• [Problem description]
An exact copy of the listing is required, with its pictures removed.

• [Data to use]
******
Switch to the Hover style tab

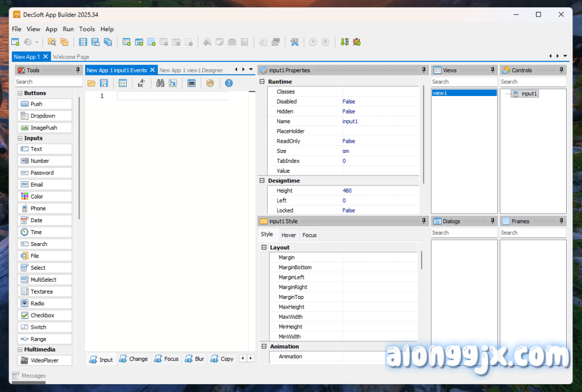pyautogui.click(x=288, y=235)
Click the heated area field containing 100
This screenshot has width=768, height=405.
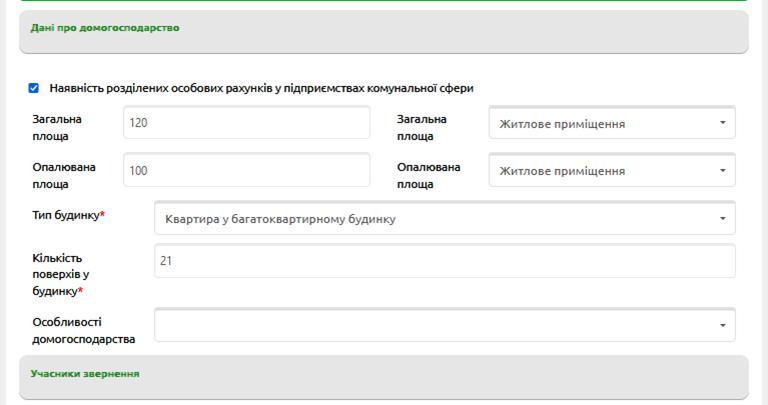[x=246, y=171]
******
• [Response to this task]
Switch to the Hover style tab

pyautogui.click(x=288, y=235)
Click the heated area field containing 100
This screenshot has width=768, height=405.
[x=246, y=171]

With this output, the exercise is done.